British actress (1871–1951)

Sybil Carlisle (10 February 1871 – 1951) was a British actress born in South Africa who was active in both England and the United States during the 19th and 20th centuries.

== Early life ==
Carlisle was born on 10 February 1871 in Cape Colony, South Africa, daughter of Mr Carlisle and Mrs M.A. Carlisle Carr, a singing instructor and musician. She was the sister of Lieutenant Carlisle, who gained fame during the Second Boer War, and of painter Mary Helen Carlisle. Her grandfather was General Sir John Bisset.

Carlisle's parents had moved to South Africa from England after they got married and before Carlisle was born. After her father died, Carlisle and her mother moved back to England. Her mother remarried and supported her daughter by giving singing lessons.

Carlisle appears to have been unwilling to share details of her early life once her stage career started, forgoing any mentions of her origins in early editions of Who's Who in the Theatre. It was only in later editions where she shared her date and place of birth.
== Career ==
Carlisle's first dramatic appearance was in January 1891 playing Emily Pettibone in All the Comforts of Home. The performance took place at the Globe under the management of Norman Forbes. She then was an understudy at the Royal Court Theatre with Mrs. John Wood until July 1891 when she began her engagement with Charles Wyndham. Wyndham appointed her as the understudy of Mary Moore in all of her parts at the Criterion Theatre for at least two years. Wyndham also assigned Carlisle the title role in Miss Decima during the absence of lead actress Juliette Nesville, and Carlisle went on to tour the play with the Criterion company for three months. She served under Wyndham for nearly two years.

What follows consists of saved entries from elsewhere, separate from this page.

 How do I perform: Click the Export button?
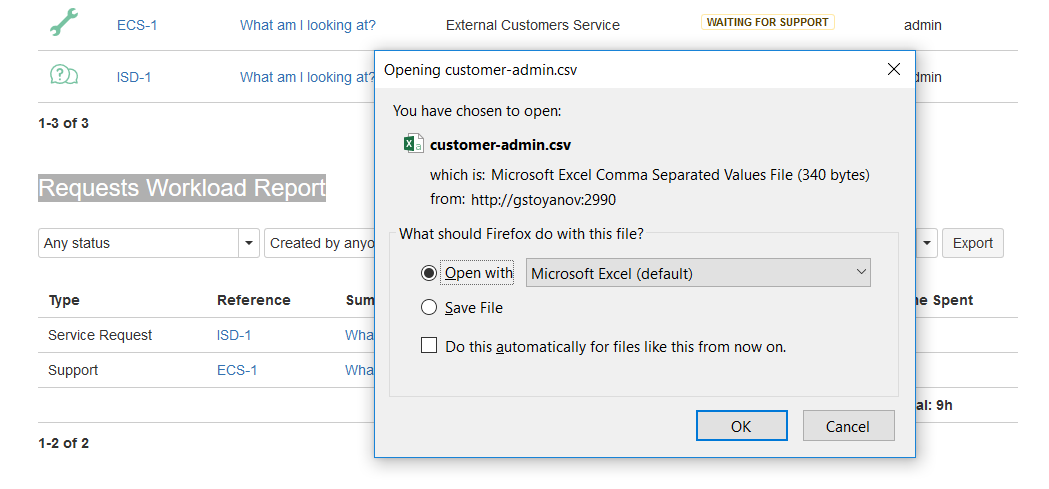[x=972, y=243]
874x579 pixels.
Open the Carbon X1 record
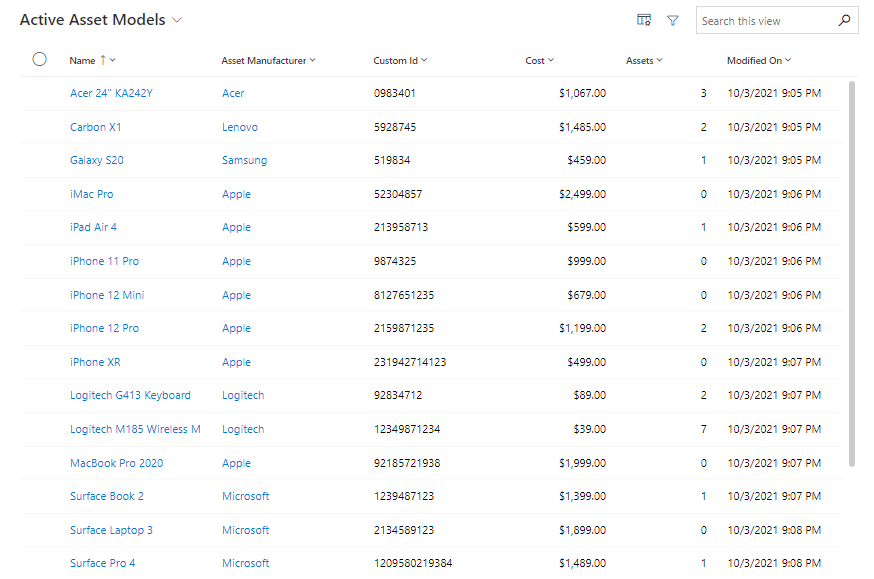tap(95, 127)
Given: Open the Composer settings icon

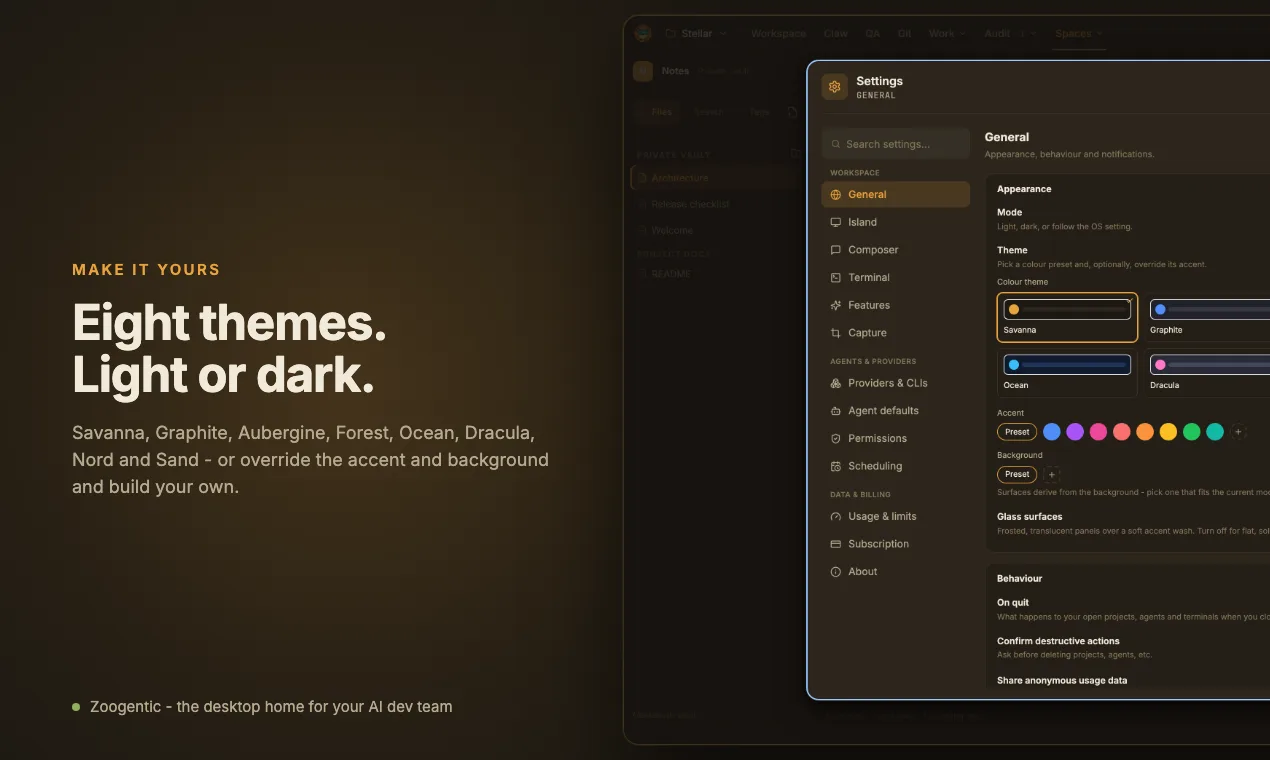Looking at the screenshot, I should click(836, 250).
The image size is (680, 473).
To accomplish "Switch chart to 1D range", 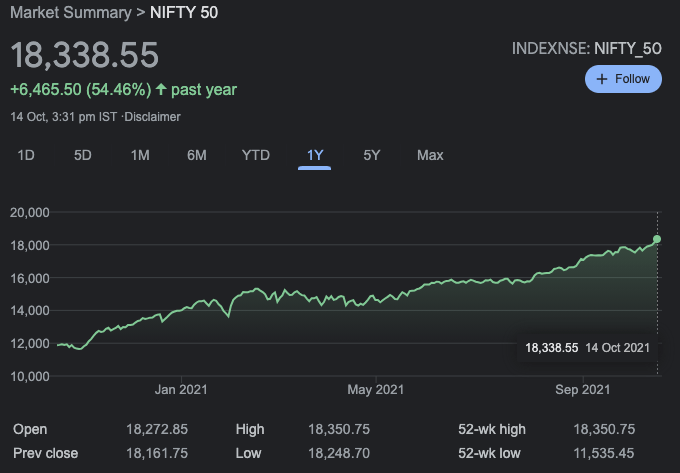I will (x=27, y=155).
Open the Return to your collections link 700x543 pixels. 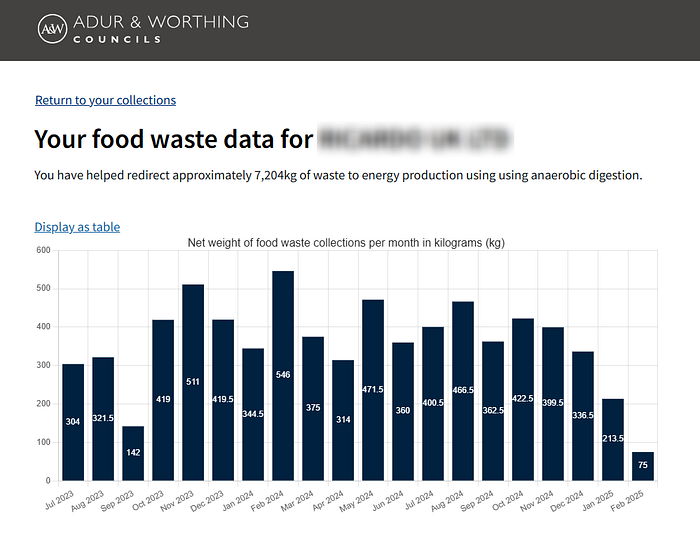point(105,100)
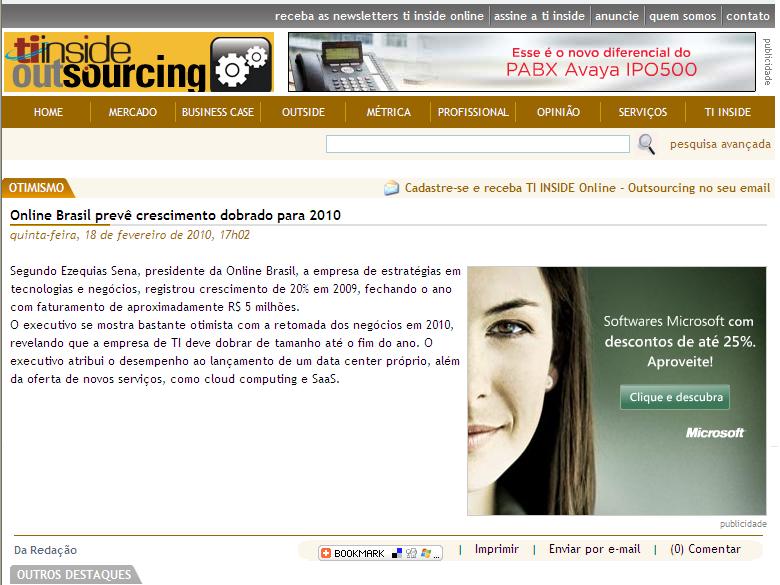Click the orange plus Bookmark icon
This screenshot has width=780, height=585.
pyautogui.click(x=326, y=553)
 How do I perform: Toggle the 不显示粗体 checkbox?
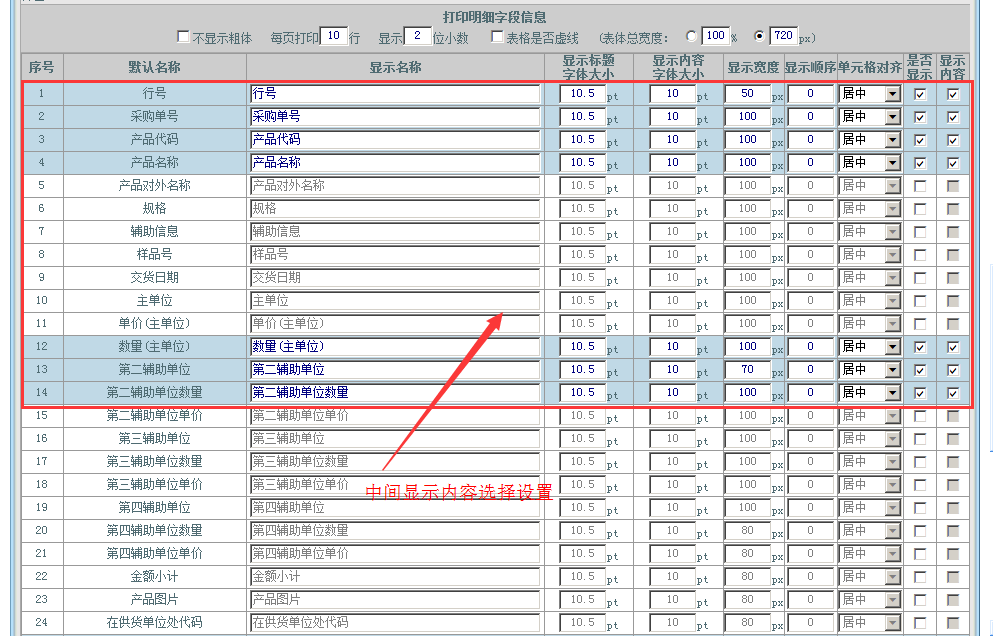click(x=183, y=37)
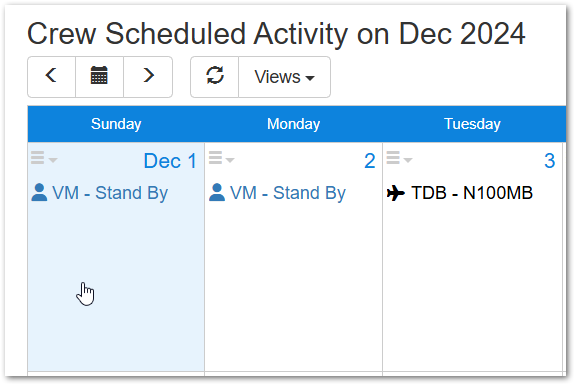The height and width of the screenshot is (385, 575).
Task: Click airplane icon on Tuesday flight
Action: pos(396,193)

After playing the main part of Persis Harrison in Gudgeons in 1893 at Terry's Theatre, she was offered training by the playwright Augustin Daly, which lasted for two years. Daly saw promise in Carlisle's skill at playing small characters with "buoyancy and attractiveness". He encouraged Carlisle to join his company and she subsequently took part in many notable revivals of Daly's revivals, both in England (including the 1896 London season) and United States (beginning in the New York City 1894–5 season). These included The School for Scandal, Lucetta in The Two Gentlemen of Verona, Oberon in A Midsummer Night's Dream, and Love on Crutches. Lawrence Boyle described these performances as bringing "an English winsomeness to the smart and spruce American surroundings". Carlisle then joined George Edwardes's company where she appeared in My Girl at the Garrick Theatre. As a result of her successful performances in the United States, Carlisle earned the description of "The Maude Adams of England". Carlisle's subsequent theatrical appearances included Madame Polenta in Betsy, and Poppy Jannaway in My Friend the Prince.

Carlisle was a vocalist as well as an actor, having studied the voice with her mother. In 1889 she performed in a concert held by her mother under the patronage of Princess Christian at Prince's Hall.

== Personal life ==
Carlisle first met novelist and playwright John Galsworthy whilst they acted together in a production of T. W. Robertson's Caste when Carlisle was around 16 years old. It was reported that after this meeting, Galsworthy fell in love with Carlisle, although she did not return his feelings. It is possible that Galsworthy's romantic feelings towards Carlisle resulted in his detachment from his career in law and prompted his father to send him abroad.

== Death ==
Carlisle died in the summer of 1951. At the time she was living in Kensington and suffering from arthritis.